The earth clock ticks at time $0$ and light from this click happens to hit the traveler just as he passes the point $(1,1)$. This light has traveled a distance $\sqrt2$ so the traveler sees it at $(x=1,y=1,t=\sqrt2)$.

Now the earth clock ticks at time $1$ and light from this tick reaches the traveler at time $T+1$. Thus the interval between the two arrivals is $T+1-\sqrt2$, and the traveler has now reached location $(X,1)$ where $X=1-\left({T+1-\sqrt2\over2}\right)$. Thus the light has traveled a distance $\sqrt{X^2+1}$ in time $T$, giving $\sqrt{X^2+1}=T$, whence $T\approx 1.176$ and $X\approx .619$. Thus the arrival occurs at $(x=.619,y=1,t=2.176)$.

Now Lorentz-transform the two arrivals into the ships frame. The arrival of the first tick at ($x=1,y=1,t=\sqrt2$) transforms to $t'\approx 2.2$ and the arrival of the second tick transforms to $t'\approx 2.87$. Thus the time between the arrivals is $2.87-2.2<1$, which means the spaceship sees the clock speeded up.

I chose to do this with explicit numbers rather than generic locations and velocities, in hopes that it would be more readable. God knows I might have screwed up the arithmetic, but something very like this should be right.

Answer 2

To your question, let us suppose there is a clock on earth, and another clock with the one traveling.

Let just use SR for this case and we disregard the effects of GR.

As per the comment, it is very important to see that it matters whether the traveler is closing up to earth or moving away from it. Even if he is moving perpendicular compared to earth (so horizontally seen from earth), it will matter whether he is closing up or receding.

In case he is moving closer to earth (at near the speed of light), then he will see clocks tick faster on earth.

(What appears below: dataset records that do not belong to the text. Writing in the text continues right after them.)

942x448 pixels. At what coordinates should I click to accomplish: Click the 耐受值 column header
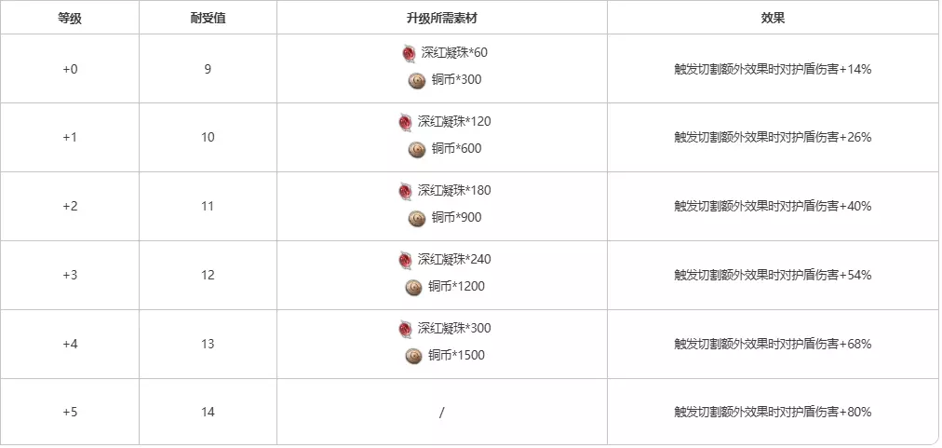[x=208, y=18]
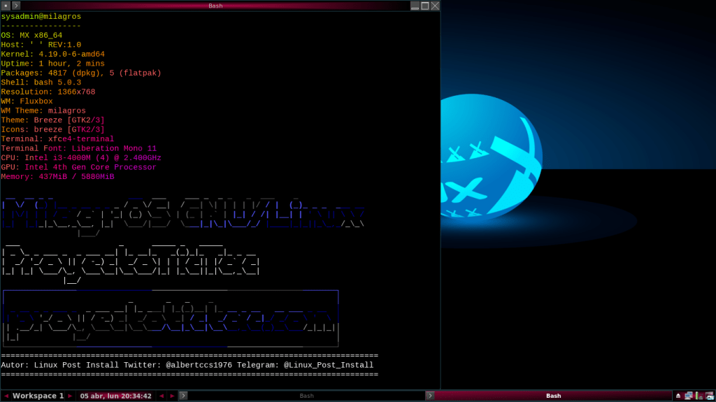Image resolution: width=716 pixels, height=402 pixels.
Task: Open the rightmost system tray icon
Action: pos(709,396)
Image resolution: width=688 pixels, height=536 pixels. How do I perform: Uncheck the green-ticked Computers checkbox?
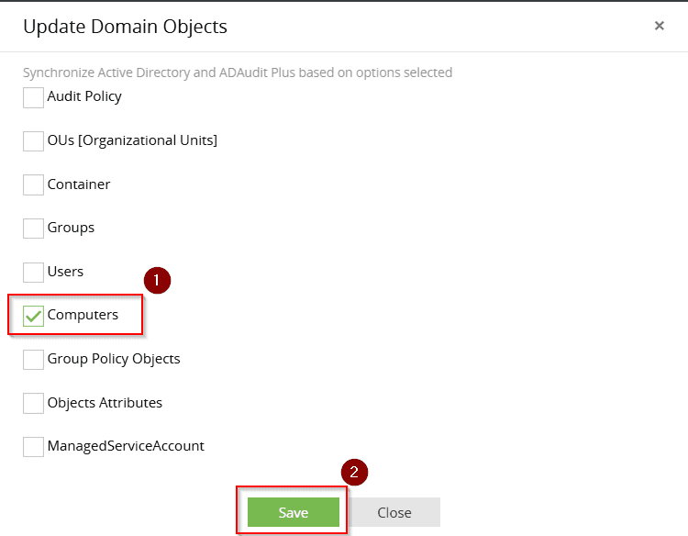click(33, 316)
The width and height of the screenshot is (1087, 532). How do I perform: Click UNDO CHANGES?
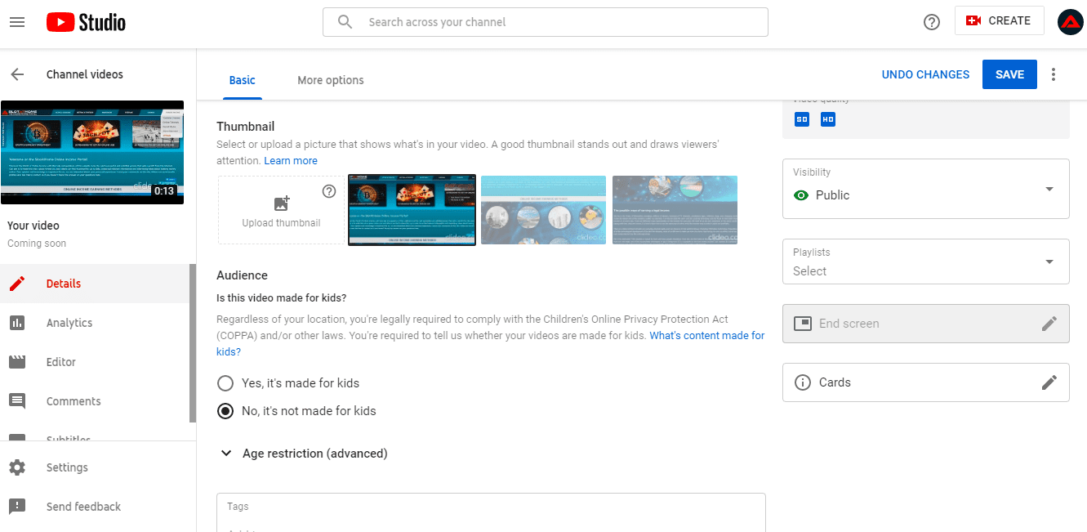coord(925,74)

But in case he is moving away from earth, then time dilation might not affect his view of the clock on earth, so he might not see the clock on earth tick faster. This is because it will take more time for light to reach him when he is receding.

But now, for your question, let's disregard this effect, and assume that he is not closing up nor receding from earth.

Let's assume that he is moving perpendicular to earth (so neither moving directly towards nor away from earth), so that it is seen as a horizontal move as seen from earth.

You are asking if the person traveling would see the clock on Earth tick slower or faster whether he is traveling slow or fast.

The person traveling near the speed of light will see the clock on earth tick faster then his own clock with him.

The same person traveling slow (at non-relativistic speed) will see no real difference between the clock on earth and his own clock.

So the answer to your question whether he will see things happen faster on earth if he moves near the speed of light is yes.

He will see things happen faster on earth, and the clock on earth tick faster if he moves near the speed of light, compared when he moves slower.

So yes, as per SR, the person's speed, especially when he moves near the speed of light, will make things on earth seem to happen faster (clock tick faster) compared to when he is moving slow.

Answer 3

In SR (special relativity) time is running at a different pace if measured in inertial reference frames in relative motion. A stationary observer (observer in its own rest frame) measures a time $t$ running faster than the proper time $\tau$ of a moving frame. The well known relation is:
$\Delta t = \gamma \Delta \tau$ time dilation
where:
$\gamma = 1 / \sqrt{1 - v^2/c^2}$ Lorentz factor

As the relative velocity $v$ approaches $c$ the Lorentz factor diverges to infinity and the stationary observer measures the clock of the moving frame to tick slower and slower. Of course, the description is symmetric if measured by the moving frame.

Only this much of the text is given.